I will now turn to what happens once charges laid by police move into Canada's youth courts. In 2006-07, theft was the most common type of case completed in youth court, followed by assault level one and break-and-enters. The composition of cases being heard in youth court is changing. We are seeing fewer cases involving less serious offences, such as possession of stolen property, and an increase in more serious offences, such as uttering threats and weapons offences. Since the introduction of the YCJA there has been a 26% decline in the cases completed in youth court. While there is variability in the magnitude of the decline in caseload, all provinces and territories have experienced a decline since the YCJA.

In addition to the decrease in the total number of cases, there has also been a decrease in the number of guilty cases stemming from youth courts. While the decline began in the early 1990s, the introduction of the YCJA coincides with a decrease in both the total number of cases completed and the number of guilty cases.

Of the approximately 56,500 cases heard in youth courts in Canada in 2006-07, 60% resulted in a guilty finding. For those cases where the youth was found guilty, the most frequent sentence was probation. In recent years the proportion of violent cases resulting in a custodial sentence has been declining. In 2006-07, these cases were at their lowest levels in 15 years. Since the first year of the YCJA, all provinces and territories have experienced large decreases in both the numbers and proportions of guilty youth cases receiving custodial sentences. The use of custody has also decreased across all offence categories.

The average length of custody for all youth cases in Canada was 72 days, compared with 124 for adults. When split by violent and non-violent offences, we see that there is a difference in the length of the custodial sentence imposed: 117 days for violent cases versus 54 days for non-violent cases.

By far, the average length of custody was the longest for homicides, at 1,084 days, which is almost three years, followed by attempted murder and other crimes against persons. On any given day in 2008-09, about 900 youths aged 12 to 17 were in sentence custody, which was down 8% from the previous year and down 42% from 2003-04. In fact, the number has been declining annually since 1995-96.

Looking at slide ten, we see that the youth in remand outnumber those in sentence custody. In 2008-09, 52% of all young people held in custody on any given day were in remand.

Youth continue to spend fairly short periods of time in remand. Four of the eight jurisdictions that provided data in 2008-09 indicated that youth spent, as a median number of days, one week or less in custody. Since the implementation of the YCJA, the median number of days spent in remand has varied across jurisdictions. Overall, in 2008-09, 54% of youth released from remand had spent one week or less in remand. This proportion has fluctuated between 53% and 56% since 2004-05.

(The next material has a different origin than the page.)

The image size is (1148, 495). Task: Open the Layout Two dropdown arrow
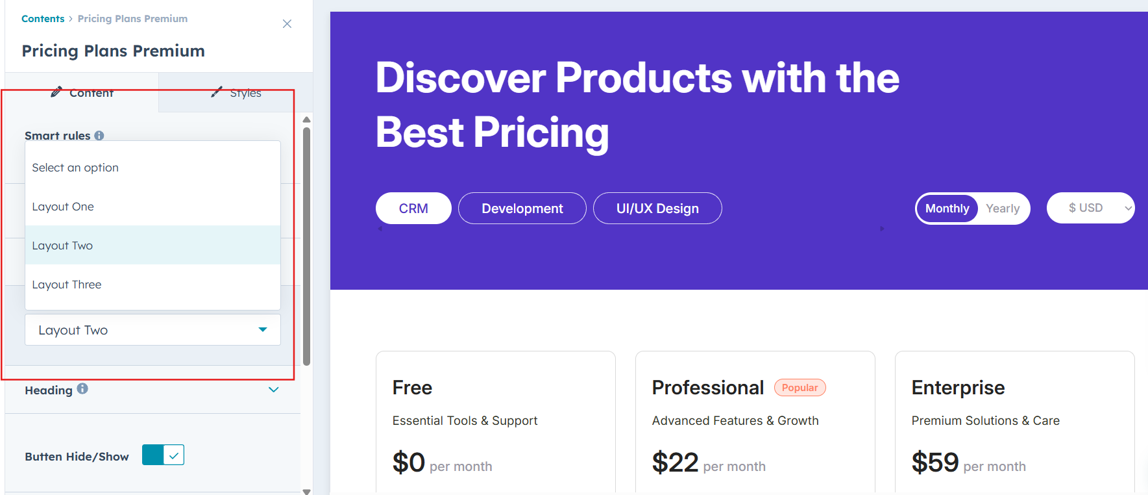tap(263, 329)
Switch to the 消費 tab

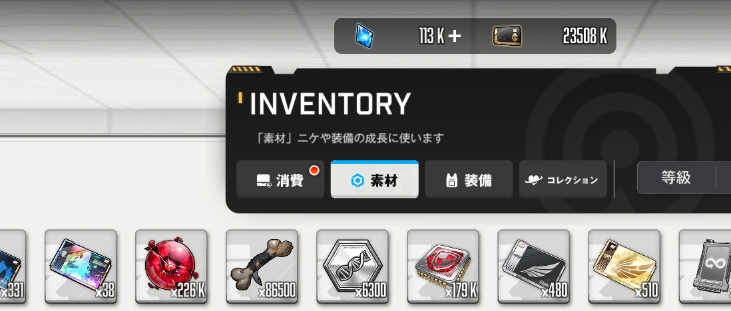click(280, 179)
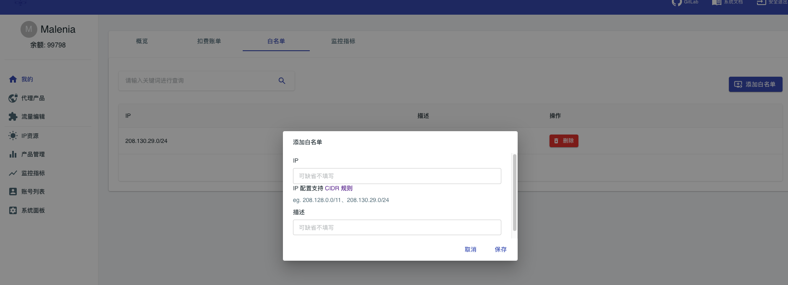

For youth there are operationally two levels of custody: open custody, which is less restrictive, such as halfway houses; and closed custody, which are secured facilities and would include detention centres. Among the reporting jurisdictions, the trend in time spent in open and secure custody has fluctuated.

Once again, thank you for the opportunity to present to the committee. This ends my presentation.

12:25 p.m.

Conservative

The Chair Conservative Ed Fast

Thank you very much.

We'll move on now to Martha Mackinnon from Justice for Children and Youth. You have up to ten minutes.

June 3rd, 2010 / 12:25 p.m.

Martha Mackinnon Executive Director, Justice for Children and Youth

Thank you very much for the opportunity to address you on legislation that affects the lives of all children.

Justice for Children and Youth has been acting both for young offenders and young victims since 1978. Just as it says in the submission of the Canadian Bar Association, we feel that we understand the issues from the perspective of both those desiring to be more safe and those who have offended.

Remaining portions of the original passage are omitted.